*EXERCISE DIRECTIONS*.
Note how many lines in the entries contain the string "message", then give that number and nothing else.
== Segment start ==
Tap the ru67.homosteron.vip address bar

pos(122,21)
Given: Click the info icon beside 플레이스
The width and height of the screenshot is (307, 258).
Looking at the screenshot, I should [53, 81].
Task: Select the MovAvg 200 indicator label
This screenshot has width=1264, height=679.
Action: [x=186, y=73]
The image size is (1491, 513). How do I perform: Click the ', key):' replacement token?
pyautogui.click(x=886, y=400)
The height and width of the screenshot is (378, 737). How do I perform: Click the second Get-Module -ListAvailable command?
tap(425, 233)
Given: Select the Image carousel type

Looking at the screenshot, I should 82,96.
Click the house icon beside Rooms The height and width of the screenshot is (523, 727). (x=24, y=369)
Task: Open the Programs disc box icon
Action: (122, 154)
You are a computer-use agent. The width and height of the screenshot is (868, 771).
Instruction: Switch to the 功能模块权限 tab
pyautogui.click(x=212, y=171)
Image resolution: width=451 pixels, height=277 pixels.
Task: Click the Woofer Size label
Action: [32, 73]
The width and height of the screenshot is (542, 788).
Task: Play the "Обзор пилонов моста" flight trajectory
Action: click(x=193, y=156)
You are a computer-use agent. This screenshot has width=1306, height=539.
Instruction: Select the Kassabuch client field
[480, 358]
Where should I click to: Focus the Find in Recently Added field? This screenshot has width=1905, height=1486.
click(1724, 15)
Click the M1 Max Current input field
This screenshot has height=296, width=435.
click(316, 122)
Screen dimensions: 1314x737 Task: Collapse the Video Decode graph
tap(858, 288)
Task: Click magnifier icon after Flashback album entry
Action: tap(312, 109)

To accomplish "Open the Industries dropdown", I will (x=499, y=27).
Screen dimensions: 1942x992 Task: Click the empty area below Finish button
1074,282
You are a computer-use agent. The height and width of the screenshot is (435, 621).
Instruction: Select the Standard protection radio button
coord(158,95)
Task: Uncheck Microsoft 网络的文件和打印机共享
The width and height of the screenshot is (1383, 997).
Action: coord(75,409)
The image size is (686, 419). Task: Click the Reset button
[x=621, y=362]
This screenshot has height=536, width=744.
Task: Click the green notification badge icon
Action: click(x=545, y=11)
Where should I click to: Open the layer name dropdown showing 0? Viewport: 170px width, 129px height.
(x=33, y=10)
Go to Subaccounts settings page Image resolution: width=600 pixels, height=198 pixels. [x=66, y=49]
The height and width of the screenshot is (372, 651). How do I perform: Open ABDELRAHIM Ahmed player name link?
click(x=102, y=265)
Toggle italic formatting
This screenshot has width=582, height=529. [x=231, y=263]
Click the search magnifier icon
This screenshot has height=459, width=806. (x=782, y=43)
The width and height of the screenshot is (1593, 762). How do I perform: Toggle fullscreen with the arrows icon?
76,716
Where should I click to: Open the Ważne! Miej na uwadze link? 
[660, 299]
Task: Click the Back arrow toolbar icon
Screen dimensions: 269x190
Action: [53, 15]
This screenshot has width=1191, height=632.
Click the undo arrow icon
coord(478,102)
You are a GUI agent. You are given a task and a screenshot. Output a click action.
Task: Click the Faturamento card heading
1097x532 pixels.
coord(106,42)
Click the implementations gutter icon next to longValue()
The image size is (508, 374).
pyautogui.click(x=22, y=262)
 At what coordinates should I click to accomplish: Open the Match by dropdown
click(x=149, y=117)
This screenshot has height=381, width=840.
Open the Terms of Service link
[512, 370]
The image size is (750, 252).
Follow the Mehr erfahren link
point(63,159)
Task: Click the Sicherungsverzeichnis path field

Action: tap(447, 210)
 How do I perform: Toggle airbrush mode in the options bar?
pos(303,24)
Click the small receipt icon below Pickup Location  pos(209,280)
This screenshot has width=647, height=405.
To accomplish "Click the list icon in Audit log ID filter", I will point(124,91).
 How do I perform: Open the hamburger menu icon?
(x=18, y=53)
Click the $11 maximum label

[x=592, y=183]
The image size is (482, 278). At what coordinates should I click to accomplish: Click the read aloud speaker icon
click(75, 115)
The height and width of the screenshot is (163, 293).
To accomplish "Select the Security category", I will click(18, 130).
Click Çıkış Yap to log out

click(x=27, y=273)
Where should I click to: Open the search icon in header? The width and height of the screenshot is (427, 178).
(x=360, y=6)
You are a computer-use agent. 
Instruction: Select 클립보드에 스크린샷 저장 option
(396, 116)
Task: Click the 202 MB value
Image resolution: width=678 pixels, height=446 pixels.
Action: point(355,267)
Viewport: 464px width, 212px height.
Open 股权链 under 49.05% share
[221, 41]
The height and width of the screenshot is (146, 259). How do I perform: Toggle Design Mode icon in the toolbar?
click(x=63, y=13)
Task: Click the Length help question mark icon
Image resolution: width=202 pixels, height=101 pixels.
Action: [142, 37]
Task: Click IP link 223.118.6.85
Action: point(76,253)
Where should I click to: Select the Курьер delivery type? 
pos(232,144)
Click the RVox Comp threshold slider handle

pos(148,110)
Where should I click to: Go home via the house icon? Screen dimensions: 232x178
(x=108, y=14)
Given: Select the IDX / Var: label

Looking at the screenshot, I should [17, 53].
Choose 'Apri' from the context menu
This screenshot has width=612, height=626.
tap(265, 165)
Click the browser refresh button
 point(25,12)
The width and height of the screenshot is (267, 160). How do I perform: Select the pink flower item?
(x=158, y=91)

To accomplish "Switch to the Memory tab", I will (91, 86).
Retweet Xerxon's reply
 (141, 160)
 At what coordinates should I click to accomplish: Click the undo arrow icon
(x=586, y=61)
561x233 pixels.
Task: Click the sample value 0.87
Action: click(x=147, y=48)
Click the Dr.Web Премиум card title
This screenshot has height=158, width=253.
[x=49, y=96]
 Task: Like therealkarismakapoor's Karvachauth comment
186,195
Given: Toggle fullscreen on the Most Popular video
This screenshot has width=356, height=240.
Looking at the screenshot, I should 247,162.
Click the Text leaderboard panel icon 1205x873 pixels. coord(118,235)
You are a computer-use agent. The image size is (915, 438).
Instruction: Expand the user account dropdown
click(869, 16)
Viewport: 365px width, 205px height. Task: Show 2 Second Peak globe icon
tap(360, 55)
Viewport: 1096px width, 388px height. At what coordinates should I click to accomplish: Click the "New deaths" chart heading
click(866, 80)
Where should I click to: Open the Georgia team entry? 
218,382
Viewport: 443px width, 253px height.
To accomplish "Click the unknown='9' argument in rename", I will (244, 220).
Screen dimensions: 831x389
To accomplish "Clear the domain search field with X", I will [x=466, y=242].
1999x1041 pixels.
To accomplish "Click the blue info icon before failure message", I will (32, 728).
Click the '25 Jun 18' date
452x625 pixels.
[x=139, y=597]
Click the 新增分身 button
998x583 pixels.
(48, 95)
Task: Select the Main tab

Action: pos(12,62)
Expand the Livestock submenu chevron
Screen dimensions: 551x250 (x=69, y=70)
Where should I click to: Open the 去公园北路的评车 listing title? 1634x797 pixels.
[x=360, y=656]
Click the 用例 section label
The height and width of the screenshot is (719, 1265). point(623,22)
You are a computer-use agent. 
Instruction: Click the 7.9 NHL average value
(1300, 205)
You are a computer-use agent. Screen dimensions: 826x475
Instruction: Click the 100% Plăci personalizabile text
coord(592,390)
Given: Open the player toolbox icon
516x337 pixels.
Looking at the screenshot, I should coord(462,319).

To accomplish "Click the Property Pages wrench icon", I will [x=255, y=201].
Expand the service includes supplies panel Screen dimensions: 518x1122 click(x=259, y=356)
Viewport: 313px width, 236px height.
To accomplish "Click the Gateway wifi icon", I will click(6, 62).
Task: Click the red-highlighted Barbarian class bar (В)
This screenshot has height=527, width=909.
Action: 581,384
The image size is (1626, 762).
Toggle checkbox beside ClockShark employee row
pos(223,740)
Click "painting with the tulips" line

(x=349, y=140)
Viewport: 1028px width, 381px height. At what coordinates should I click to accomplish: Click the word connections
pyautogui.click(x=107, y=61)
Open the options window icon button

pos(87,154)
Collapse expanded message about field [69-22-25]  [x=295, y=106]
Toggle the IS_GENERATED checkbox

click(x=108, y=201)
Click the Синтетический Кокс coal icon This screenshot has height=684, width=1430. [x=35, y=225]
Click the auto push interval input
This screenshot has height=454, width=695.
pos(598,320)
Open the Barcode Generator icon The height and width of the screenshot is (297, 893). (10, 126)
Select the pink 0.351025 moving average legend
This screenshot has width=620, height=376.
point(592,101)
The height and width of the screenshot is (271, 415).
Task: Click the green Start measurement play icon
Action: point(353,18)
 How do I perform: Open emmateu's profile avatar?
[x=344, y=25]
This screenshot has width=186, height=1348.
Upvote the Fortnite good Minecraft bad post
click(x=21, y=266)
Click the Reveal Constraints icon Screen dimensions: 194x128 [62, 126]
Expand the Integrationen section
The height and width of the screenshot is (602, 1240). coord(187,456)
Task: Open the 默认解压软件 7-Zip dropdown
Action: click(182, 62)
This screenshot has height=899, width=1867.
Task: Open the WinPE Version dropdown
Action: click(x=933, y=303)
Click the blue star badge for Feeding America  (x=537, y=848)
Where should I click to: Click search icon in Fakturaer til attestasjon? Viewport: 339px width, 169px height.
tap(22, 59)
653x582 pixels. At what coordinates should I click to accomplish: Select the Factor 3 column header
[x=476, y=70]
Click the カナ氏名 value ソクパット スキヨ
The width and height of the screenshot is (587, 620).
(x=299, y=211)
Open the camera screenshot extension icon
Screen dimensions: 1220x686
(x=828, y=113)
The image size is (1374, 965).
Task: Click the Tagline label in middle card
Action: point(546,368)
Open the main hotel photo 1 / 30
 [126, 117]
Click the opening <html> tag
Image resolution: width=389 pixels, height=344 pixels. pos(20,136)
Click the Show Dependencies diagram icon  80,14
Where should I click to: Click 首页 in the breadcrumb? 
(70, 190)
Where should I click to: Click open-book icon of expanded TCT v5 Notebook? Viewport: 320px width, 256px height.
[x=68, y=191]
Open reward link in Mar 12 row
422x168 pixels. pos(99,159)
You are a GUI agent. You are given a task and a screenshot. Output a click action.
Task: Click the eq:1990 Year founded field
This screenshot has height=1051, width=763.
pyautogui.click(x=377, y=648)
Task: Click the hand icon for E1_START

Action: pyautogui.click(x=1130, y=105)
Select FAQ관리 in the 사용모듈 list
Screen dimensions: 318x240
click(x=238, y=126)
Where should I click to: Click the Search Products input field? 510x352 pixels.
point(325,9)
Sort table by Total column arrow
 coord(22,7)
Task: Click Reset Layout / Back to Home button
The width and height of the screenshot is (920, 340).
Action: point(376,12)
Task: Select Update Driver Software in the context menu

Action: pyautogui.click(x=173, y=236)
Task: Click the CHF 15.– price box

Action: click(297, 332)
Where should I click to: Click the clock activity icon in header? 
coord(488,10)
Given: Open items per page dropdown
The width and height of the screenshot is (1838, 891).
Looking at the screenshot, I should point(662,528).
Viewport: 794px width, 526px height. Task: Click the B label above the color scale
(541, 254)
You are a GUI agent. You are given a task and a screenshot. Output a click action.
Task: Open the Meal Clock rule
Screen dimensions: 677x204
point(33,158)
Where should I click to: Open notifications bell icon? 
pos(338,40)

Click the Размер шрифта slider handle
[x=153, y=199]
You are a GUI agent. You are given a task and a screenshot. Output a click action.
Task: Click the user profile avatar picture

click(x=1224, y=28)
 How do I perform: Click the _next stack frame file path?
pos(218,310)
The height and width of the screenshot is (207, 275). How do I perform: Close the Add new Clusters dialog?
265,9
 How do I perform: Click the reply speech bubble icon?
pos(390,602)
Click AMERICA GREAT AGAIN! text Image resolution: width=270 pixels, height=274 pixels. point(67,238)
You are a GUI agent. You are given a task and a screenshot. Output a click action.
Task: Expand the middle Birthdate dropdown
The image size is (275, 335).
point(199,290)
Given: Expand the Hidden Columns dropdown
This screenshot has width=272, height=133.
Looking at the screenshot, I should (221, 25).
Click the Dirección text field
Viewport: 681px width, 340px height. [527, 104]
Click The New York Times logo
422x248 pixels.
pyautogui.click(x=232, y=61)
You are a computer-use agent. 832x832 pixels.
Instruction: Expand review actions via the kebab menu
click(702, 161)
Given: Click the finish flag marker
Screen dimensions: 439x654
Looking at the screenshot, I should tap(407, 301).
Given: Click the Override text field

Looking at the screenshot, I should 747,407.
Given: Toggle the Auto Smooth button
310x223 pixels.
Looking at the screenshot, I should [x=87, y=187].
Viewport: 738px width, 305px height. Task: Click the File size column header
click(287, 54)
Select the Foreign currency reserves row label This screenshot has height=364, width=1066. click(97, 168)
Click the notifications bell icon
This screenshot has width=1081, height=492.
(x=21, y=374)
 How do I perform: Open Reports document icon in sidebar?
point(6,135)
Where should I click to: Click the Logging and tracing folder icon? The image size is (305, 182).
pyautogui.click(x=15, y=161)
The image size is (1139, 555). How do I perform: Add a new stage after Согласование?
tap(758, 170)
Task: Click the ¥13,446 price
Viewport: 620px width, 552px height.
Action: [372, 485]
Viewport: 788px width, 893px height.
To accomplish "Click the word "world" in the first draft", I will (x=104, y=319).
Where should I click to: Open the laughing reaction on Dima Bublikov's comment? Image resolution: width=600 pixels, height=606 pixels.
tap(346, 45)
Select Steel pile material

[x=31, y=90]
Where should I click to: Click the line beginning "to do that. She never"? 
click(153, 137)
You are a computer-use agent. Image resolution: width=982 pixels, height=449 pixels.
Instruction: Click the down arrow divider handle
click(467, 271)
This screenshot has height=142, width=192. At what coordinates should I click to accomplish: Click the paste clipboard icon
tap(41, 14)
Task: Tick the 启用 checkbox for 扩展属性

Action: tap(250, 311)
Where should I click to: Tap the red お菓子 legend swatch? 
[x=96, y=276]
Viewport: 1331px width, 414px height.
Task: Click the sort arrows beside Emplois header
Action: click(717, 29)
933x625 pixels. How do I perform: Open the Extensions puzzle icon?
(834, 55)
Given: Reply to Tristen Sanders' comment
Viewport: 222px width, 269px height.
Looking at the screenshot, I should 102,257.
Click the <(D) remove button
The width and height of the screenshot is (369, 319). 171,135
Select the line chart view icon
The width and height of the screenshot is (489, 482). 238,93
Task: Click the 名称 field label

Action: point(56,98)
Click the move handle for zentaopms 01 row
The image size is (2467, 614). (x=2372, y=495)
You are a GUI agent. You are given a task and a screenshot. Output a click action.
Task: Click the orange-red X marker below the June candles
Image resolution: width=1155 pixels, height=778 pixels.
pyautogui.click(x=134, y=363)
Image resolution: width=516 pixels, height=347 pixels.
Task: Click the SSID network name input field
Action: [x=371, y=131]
== Segment end ==
*THE COMPLETED TASK*.
2